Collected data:
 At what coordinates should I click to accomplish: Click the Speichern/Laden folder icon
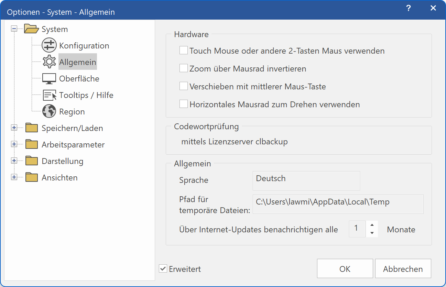[31, 128]
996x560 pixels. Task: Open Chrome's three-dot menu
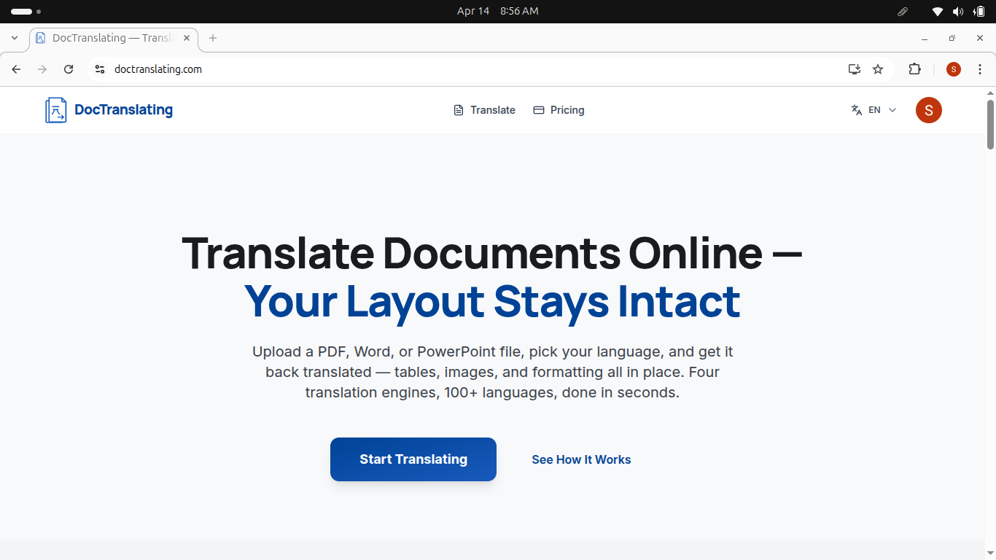pos(980,69)
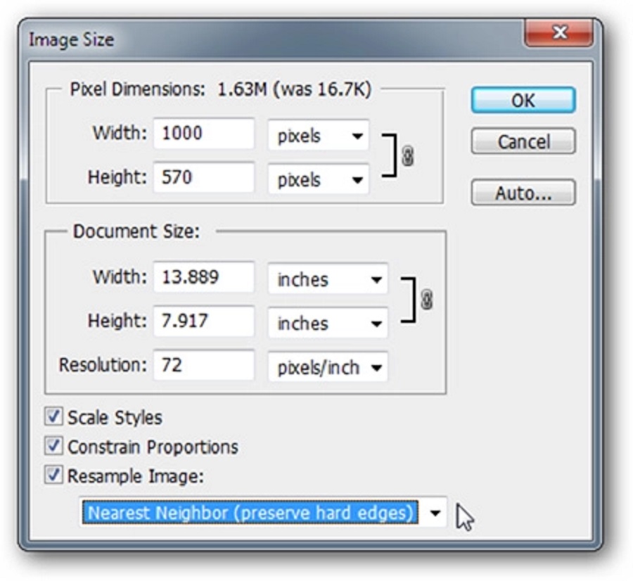Click the Auto... button
This screenshot has height=581, width=633.
pos(523,193)
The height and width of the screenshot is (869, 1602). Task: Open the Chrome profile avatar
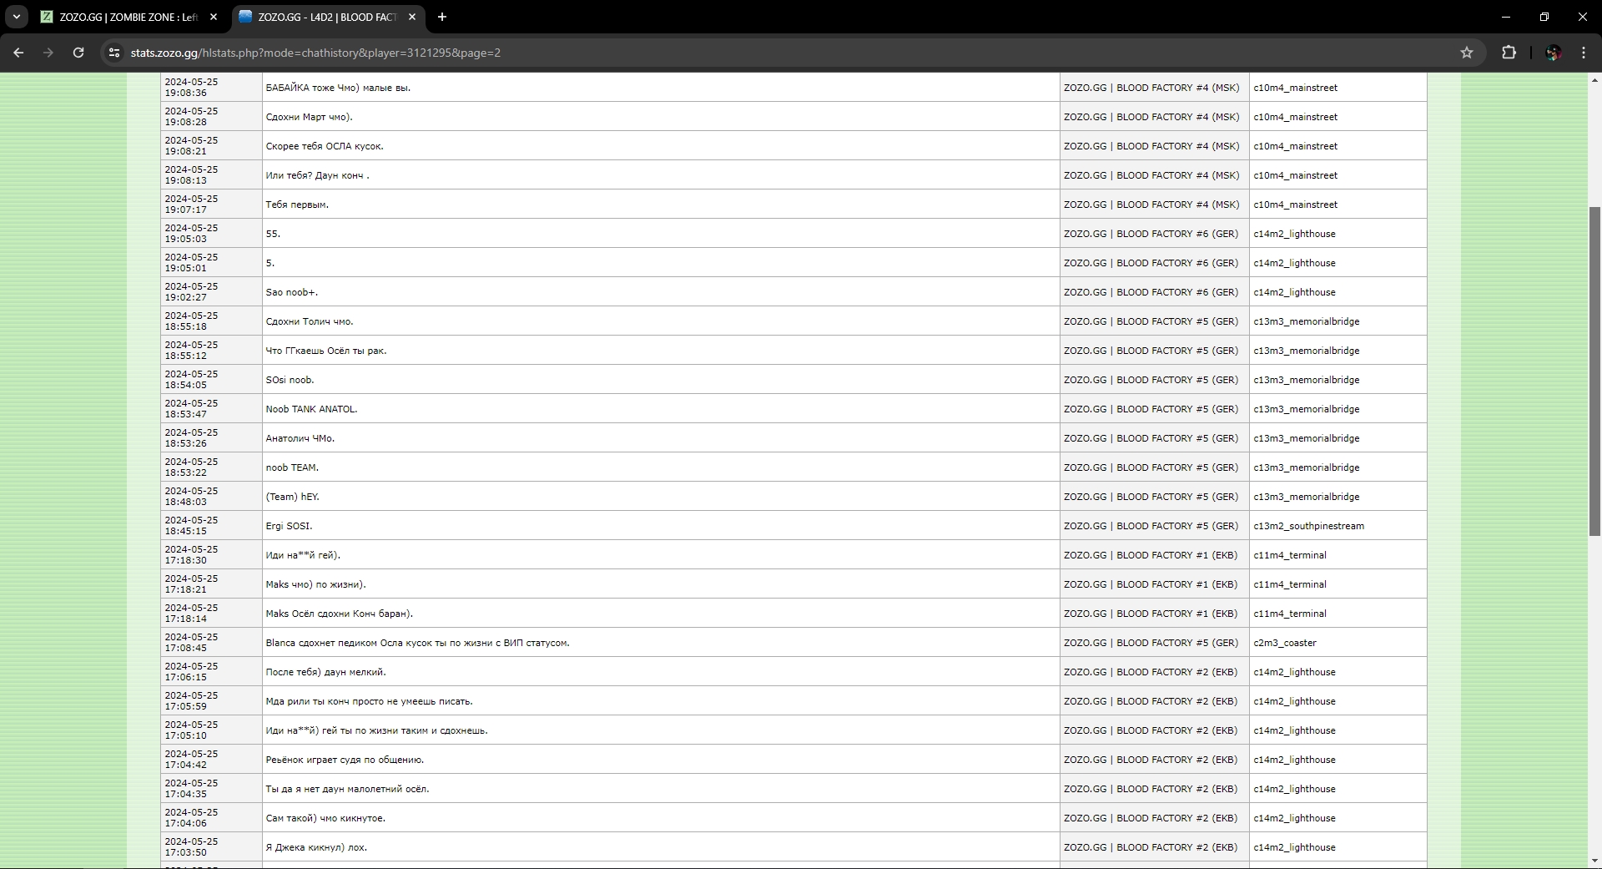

Problem: Each record above must be set down again unchanged, with its pictures left out.

Completed exercise:
 At what coordinates should I click to accomplish: Click the Speichern/Laden folder icon
[31, 128]
996x560 pixels. Task: Open Chrome's three-dot menu
pos(980,69)
Click the Auto... button
This screenshot has height=581, width=633.
pos(523,193)
The height and width of the screenshot is (869, 1602). Task: Open the Chrome profile avatar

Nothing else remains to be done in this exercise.